Cluster profiling: How do you know your clusters are right?
In clustering, answers are usually validated through a technique known as profiling, which involves naming the clusters. For example, DINKs (dual income, no kids), HINRYs (high income, not rich yet) and hockey moms are all names that refer to groups of consumers. These names are usually determined by looking at the centroid — or prototypical data point — for each cluster and ensuring they’re logical and different from the other discovered prototypes.
Visualization is also a key aspect of profiling. Clusters can be plotted to ensure they don’t overlap and that their arrangement makes sense. For example, clusters for very different market segments should appear visually distant in a plot.
What do you do when you don’t like the clustering results?
If the clustering results are unsatisfactory, try a different number of clusters, change the settings for the clustering algorithm or use another clustering technique, such as BIRCH, DBSCAN, density-based, distribution-based, grid-based or mean shift.
No matter the number of clusters, algorithm or settings used, expect clustering to be an iterative process. It requires a sensible mathematical approach, profiling the results, consulting with domain or business experts, and trying until a workable set of clusters is found.
Clustering use cases
Clustering has many business applications. Two of these use cases are explained below and illustrated in Figure 1 and Figure 2 in the graphic titled “Clustering use cases.”

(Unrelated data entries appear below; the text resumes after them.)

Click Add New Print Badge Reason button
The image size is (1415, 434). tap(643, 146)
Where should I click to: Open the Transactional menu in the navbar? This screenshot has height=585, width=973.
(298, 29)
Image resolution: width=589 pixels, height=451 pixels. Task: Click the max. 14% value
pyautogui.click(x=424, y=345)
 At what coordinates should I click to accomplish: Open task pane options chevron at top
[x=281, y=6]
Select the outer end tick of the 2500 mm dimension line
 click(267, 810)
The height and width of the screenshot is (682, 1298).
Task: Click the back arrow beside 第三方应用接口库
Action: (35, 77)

Market segment application
For a data set of customers in which each row of data — or data point — is a customer, clustering techniques can be used to create groups of similar customers. Known as market segments, these customer groups can improve marketing efforts.
Figure 1 uses data pertaining to consumers’ income and property value and K-means clustering to find three larger, roughly circular and similarly sized clusters within that market.

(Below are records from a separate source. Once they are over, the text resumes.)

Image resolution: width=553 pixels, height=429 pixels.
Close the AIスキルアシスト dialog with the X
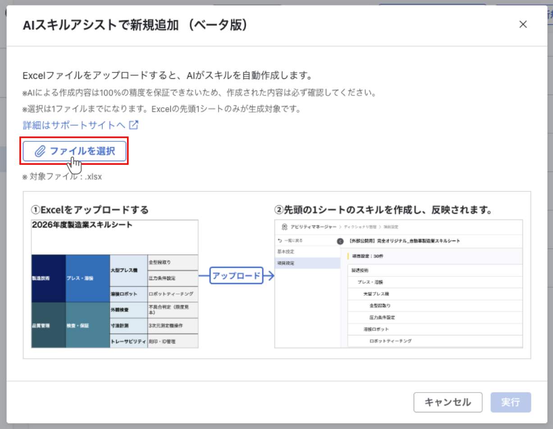pos(523,25)
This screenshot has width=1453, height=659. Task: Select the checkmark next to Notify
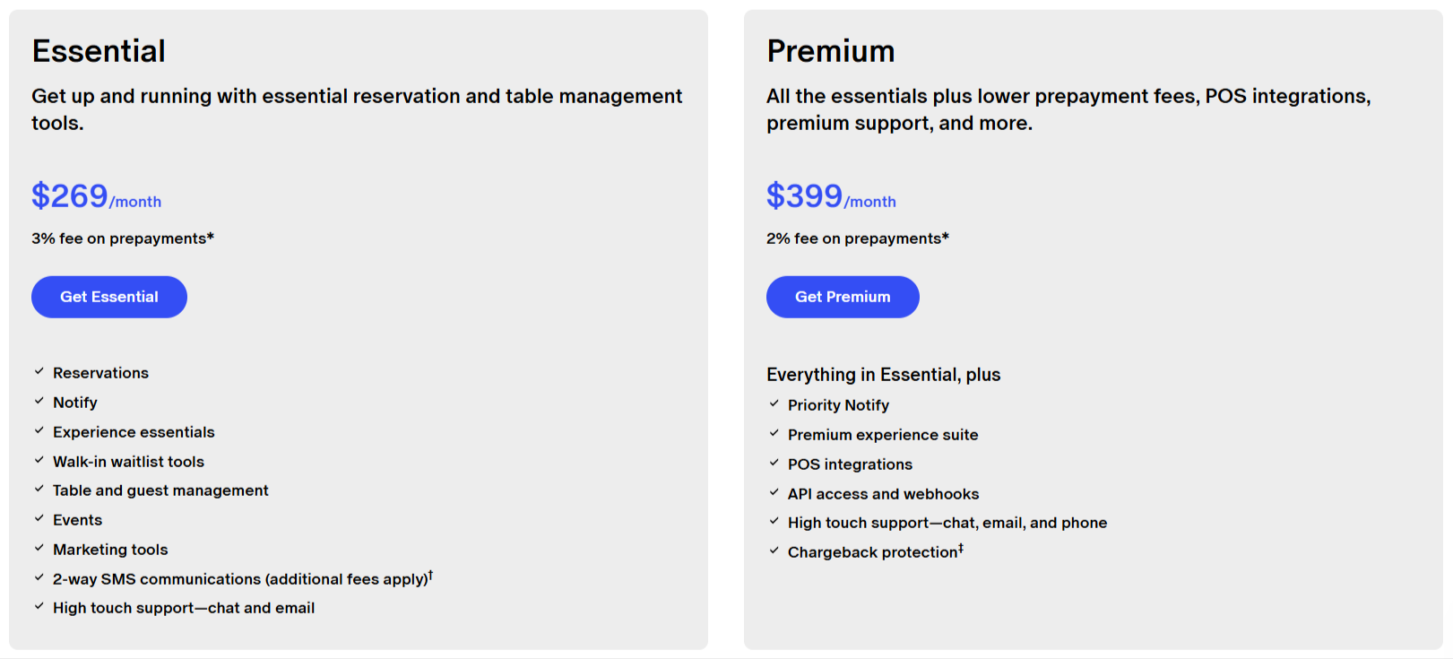(x=39, y=401)
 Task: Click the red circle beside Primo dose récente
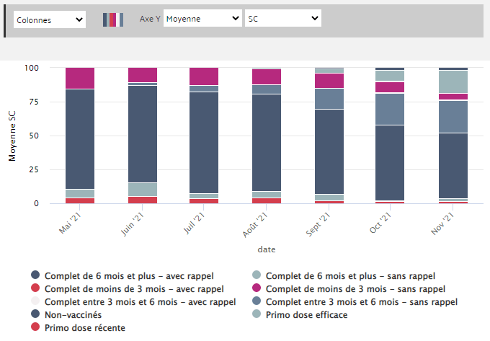point(35,327)
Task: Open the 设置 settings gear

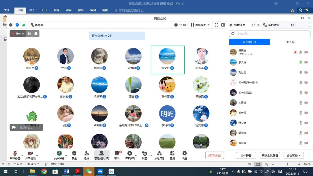Action: pos(185,153)
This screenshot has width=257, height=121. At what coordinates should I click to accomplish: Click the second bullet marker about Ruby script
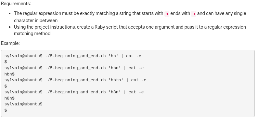10,27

Cluster 1 appears to be a group of affluent consumers who own homes — perhaps some DINKs. Cluster 2 likely represents middle-class homeowners — probably some hockey moms and dads. Cluster 3 contains higher income consumers who don’t appear to own homes — HINRYs in many cases.
One of the more common applications of market segments is to optimize the money spent on marketing. For example, it probably doesn’t make sense to send grocery coupons to Clusters 1 and 3 because they’re unlikely to use them. On the other hand, premium co-branded credit card offers are likely wasted on Cluster 2 because they don’t want the annual fees. With this knowledge of market segments, marketers can spend their budgets in a more efficient manner.
Fraud and detection application
Another common use case involves a data set of financial transactions in which each row is a financial transaction.
Figure 2 illustrates a hierarchical clustering solution for fraud detection applications. It contains smaller clusters of various shapes and sizes based on data about financial transactions. Two data points in orange and purple represent single individuals that don’t fit into the larger clusters of transactions.
The blue data point is an outlying point of a larger cluster, and the green data point is an outlying cluster of transactions. These data points and clusters don’t directly indicate fraud — they could be associated with wealthy individuals or simply people that don’t behave like other people. However, this clustering solution does provide a map for fraud case workers. Organizational resources will likely be better spent examining the highlighted points and clusters for fraud versus the transactions that fit neatly into larger and more central clusters.